Encapsulating the feeling of aimlessness and stagnation, languishing is the buzzword of 2021. Mental health experts share how to tide through it
This picture has been used for representational purpose
Logging into the Internet right now feels like walking into a virtual cremation ground. It is only natural that the answer to the inevitable ‘How are you?’ is anything but ‘okay’. If you’re feeling ‘blah’, ‘meh’ or simply empty, you are ‘languishing’. Coined by sociologist Corey Keyes in 2002, the term, was popularised by organisational psychologist Adam Grant in a recent New York Times piece. This dominant emotion of 2021, Grant wrote, “feels as if you’re muddling through your days, looking at your life through a foggy windshield.”
Small acts such as taking time to rearrange your closet, help in managing languishing and make you feel accomplished. Representation pic
Languishing is a collective experience at the moment. Navigating it, though, can be challenging. So, we spoke to city-based clinical and social psychologist Gauri Karkhanis and psychiatrist Dr Nahid Dave about the experience and tiding through it.
Karkhanis views languishing as being stuck in a limbo, where you aren’t working to your fullest capacity, yet are not all down in the dumps. “It’s not something that can be clinically diagnosed. It’s a general feeling of stagnation. You are sailing through life by just existing,” she says.
Multiple factors at play
The psychologist explains that there are various factors that influence the state of languishing: the absence of boundaries, prevailing uncertainty, the loss of purpose and being home-bound. “Work from home has led to lethargy, which in turn, affects your sleep cycle. You watch Netflix till 3 AM and wake up late, with the guilt that you’ve wasted your day,” she explains. The second lockdown has also played a major role in feeling languished. Dave says that in contrast to 2020, when people were pursuing new hobbies and taking up online courses, the drive to be productive is now lost.
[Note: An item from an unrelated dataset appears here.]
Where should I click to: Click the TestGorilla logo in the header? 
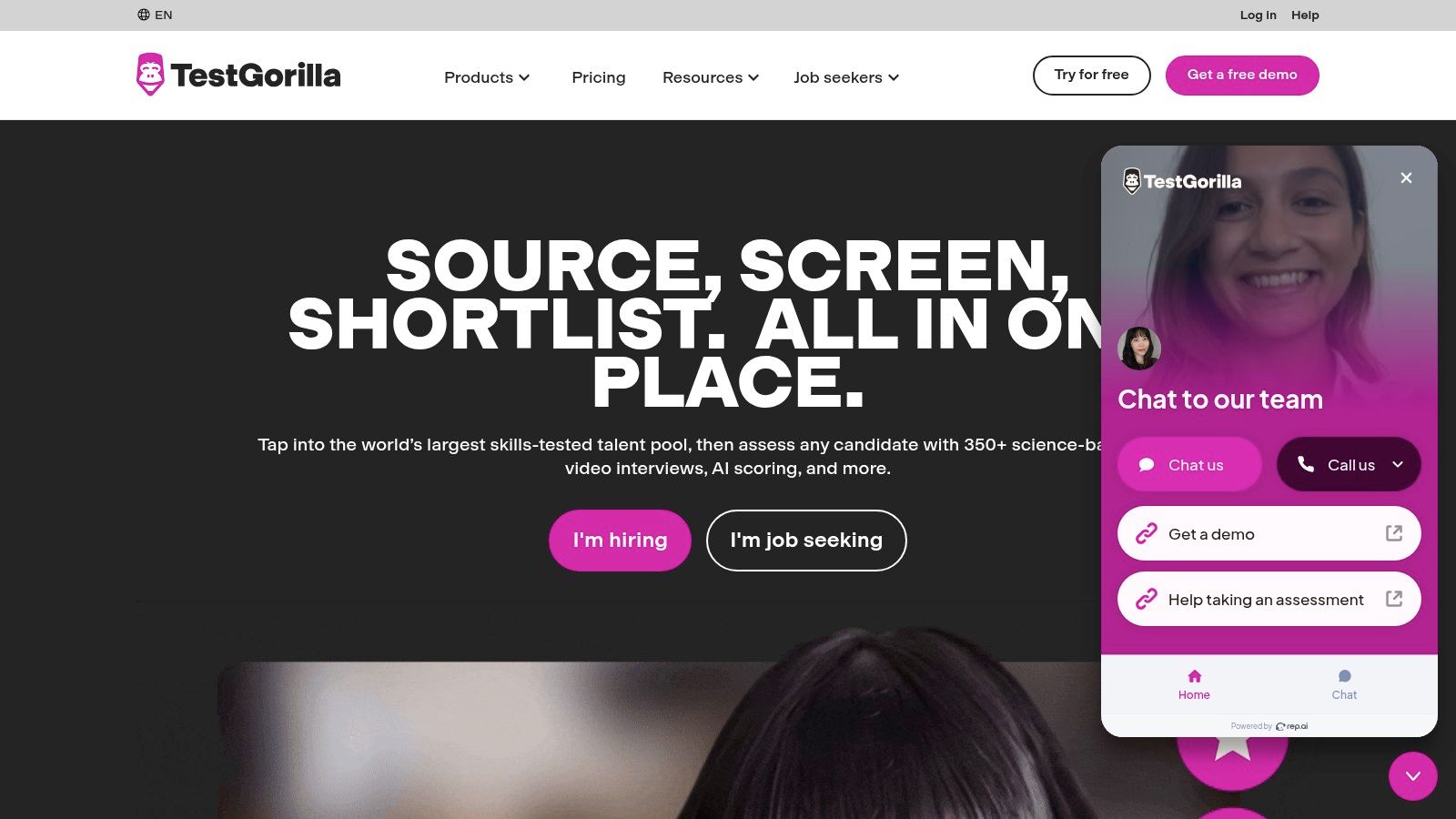tap(238, 75)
Also, the knowledge that others are feeling the same way, re-enforces your languishing.
Dr Nahid Dave
Different from depression
An important marker that separates languishing from clinical depression, Karkhanis says, is the extent of lack of motivation: “Languishing doesn’t entail an innate loss of motivation but rather the feeling stems from the fact that there is nothing to look forward to.” But can languishing become detrimental to you or those around you? The answer is yes. “Because you can’t go out and socialise, you aren’t driven to be in touch with people. Your computer becomes your comfort zone. And if and when those restrictions are lifted, you may develop social anxiety,” she cautions.
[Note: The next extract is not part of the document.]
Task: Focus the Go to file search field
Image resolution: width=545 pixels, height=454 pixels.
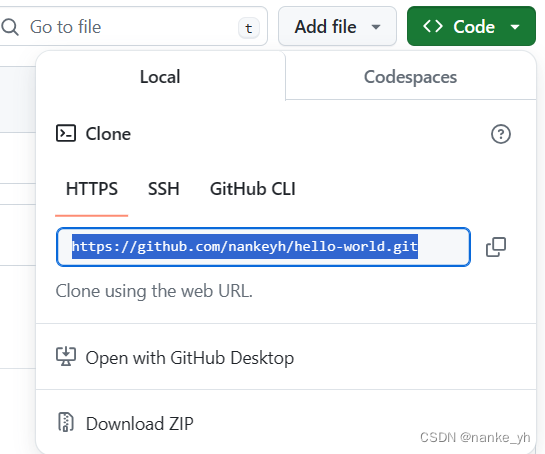Action: pos(133,26)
Risk factor for mental illness
While languishing is not a mental illness per se, it can lead to a diagnosis of one if not managed over time. Letting yourself be in the middle of a spectrum that ranges from feeling low to being content, only manifests as a risk factor for mental disorders. Dave suggests seeking professional help if you are experiencing the following for over two weeks: problems with sleep, unable to concentrate on work to the extent that people around you have started noticing lapses, and suicidal thoughts. “If the thought of death doesn’t make you scared but gives you a sense of relief, then it’s definitely a red flag,” she states.
Break the cycle
>> An antidote to feeling languished, Karkhanis and Dave emphasise, is acceptance before action. Once you accept you are feeling languished, take control of your life through small acts that give you a sense of accomplishment. “Create a workstation, change your curtains or reorganise your closet. You can even organise yourself digitally via compartmentalising your files or deleting old photos,” Karkhanis advises.
>> Change the atmosphere at home. “Surround yourself with air and brightness instead of sitting in a dingy room. Sit near the window as much as you can,” shares Karkhanis.
>> Stick to a routine. Don’t skip showers. Change your PJs. Setting small, attainable goals is important because you don’t want to pressurise yourself, says Karkhanis. To correct your sleep cycle, Dave recommends sleeping at a fixed time every day and switching off gadgets one hour before.
>> Dave asserts that avoiding constant exposure to news is critical, too: “Refrain from watching the news on TV as it comes with added drama. Instead, read it once a day. Also, stop watching videos circulating on WhatsApp as their authenticity can’t be verified.”